World Emoji Day: 'Emojis convey feelings when human faces can't'
Abu Dhabi - 'When social distancing is being observed everywhere, emojis have added a positive note and lightness to communication'
As face-to-face in-person conversations are declining amid Covid-19 restrictions, emojis offer the much-needed relief, experts believe. At the workplace, home or elsewhere, an emoji can communicate mood, feelings and emotions like nothing else. 'Face with tears of joy', 'smiling face with hearts', 'thumbs up' or 'folded hands' add character and body language to a simple text message.
"When social distancing is being observed everywhere, I believe emojis have been helpful in adding a positive note and lightness to communication and the whole situation. Even if the content is stressful, appropriate emojis might help in decreasing the stress levels and provoke more favourable emotional response," Dr Vedrana Mladina, counselling team leader, New York University Abu Dhabi, said.
"The smiling or laughing emojis have a positive social contagion effect.

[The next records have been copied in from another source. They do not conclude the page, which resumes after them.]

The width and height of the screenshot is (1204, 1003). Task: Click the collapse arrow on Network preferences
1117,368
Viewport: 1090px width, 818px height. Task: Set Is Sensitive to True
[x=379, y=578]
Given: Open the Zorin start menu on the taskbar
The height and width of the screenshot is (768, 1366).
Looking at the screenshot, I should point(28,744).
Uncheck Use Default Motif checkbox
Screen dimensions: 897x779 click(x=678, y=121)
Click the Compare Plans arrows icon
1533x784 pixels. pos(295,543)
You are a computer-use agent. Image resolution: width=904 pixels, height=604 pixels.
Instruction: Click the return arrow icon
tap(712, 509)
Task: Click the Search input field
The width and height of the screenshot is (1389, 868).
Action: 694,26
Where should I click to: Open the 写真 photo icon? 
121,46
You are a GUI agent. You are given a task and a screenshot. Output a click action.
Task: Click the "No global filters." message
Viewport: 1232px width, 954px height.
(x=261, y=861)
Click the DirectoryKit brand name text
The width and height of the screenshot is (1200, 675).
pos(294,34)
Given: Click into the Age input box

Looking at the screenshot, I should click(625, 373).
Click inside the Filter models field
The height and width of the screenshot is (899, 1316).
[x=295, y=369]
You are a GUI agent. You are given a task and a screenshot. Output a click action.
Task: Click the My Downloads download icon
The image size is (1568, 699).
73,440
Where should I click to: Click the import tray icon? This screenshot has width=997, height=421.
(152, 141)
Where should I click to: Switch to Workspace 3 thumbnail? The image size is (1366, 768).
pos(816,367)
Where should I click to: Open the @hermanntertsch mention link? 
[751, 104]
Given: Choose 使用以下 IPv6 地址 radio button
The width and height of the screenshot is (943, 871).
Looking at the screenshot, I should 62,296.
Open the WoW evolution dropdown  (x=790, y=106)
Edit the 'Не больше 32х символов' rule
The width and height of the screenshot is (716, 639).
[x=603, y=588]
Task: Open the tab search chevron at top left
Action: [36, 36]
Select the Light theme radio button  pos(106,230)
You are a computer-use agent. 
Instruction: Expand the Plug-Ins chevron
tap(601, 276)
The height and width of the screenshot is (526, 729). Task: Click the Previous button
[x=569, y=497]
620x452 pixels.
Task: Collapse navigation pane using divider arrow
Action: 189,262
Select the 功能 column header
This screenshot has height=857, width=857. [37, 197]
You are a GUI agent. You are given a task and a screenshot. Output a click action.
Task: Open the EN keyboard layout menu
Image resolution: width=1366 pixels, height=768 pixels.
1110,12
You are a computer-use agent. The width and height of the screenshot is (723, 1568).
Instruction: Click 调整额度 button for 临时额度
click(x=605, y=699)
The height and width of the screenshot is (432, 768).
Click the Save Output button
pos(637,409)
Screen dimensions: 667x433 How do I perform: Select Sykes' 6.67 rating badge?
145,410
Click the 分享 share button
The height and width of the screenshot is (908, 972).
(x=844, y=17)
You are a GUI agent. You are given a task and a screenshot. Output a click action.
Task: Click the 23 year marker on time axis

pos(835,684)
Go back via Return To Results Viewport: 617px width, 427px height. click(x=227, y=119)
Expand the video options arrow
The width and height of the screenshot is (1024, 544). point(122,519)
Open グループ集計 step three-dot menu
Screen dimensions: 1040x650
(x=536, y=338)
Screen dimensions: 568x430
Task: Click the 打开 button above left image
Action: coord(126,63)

And let's not forget the face mask emoji and its popularity during this time. It's due to our current reality and necessity to wear face masks that's being reflected and integrated into everyday communication. LOL emojis are popular and I believe the ones expressing gratitude and love are even more popular at this time."
Dr Mladina said an emoji conveys and covers every aspect of human behaviour. "The psychological impact of an emoji on people is diverse. It started off as a fun addition to online communication, but it now ranges from assessing different levels of emotional self-expression to even making judgements about somebody's personality traits based on their usage of emoji."
'Shows a person's state of mind'
Dr Mohamed Yousaf, specialist psychiatrist, Aster Clinic - Mutheena, noted people can convey emotions of love, happiness, sadness, anger, fear and surprise through emojis - an aspect that reflects a person's current state of mind
"Most of the time a person's emotions are shown in the emojis shared by them."
Dr Yousaf said a person can use emoji as a "useful tool" in many day-to-day situations.
"When somebody wants to say something straight, you put a 'folded hands' along with that so that may not feel rude. It can be a useful tool for communication in many such situations.
He stressed the trend of using emojis is on the rise, especially among youngsters.
"Nowadays people are using more or only emojis than any texts. Youngsters can't communicate without emojis. It's convenient for them to quickly convey messages that way."'Use emojis in moderation'
Dr Mladina underlined that even as emojis are getting more sophisticated and personalised, they shouldn't be a substitute for human interaction.
"I believe they'll be playing an increasingly bigger role in everyday communication, but cannot and should not ever fully replace written communication and our efforts to express emotions with words."
She felt if taken out of context, an emoji may be misinterpreted or lessen the importance of the message.
"Like with everything in life, best is to use emojis in moderation. I use them more with my children and some of my friends I am closer to. I almost never use it in a professional context, although it's not uncommon nowadays, especially on social media."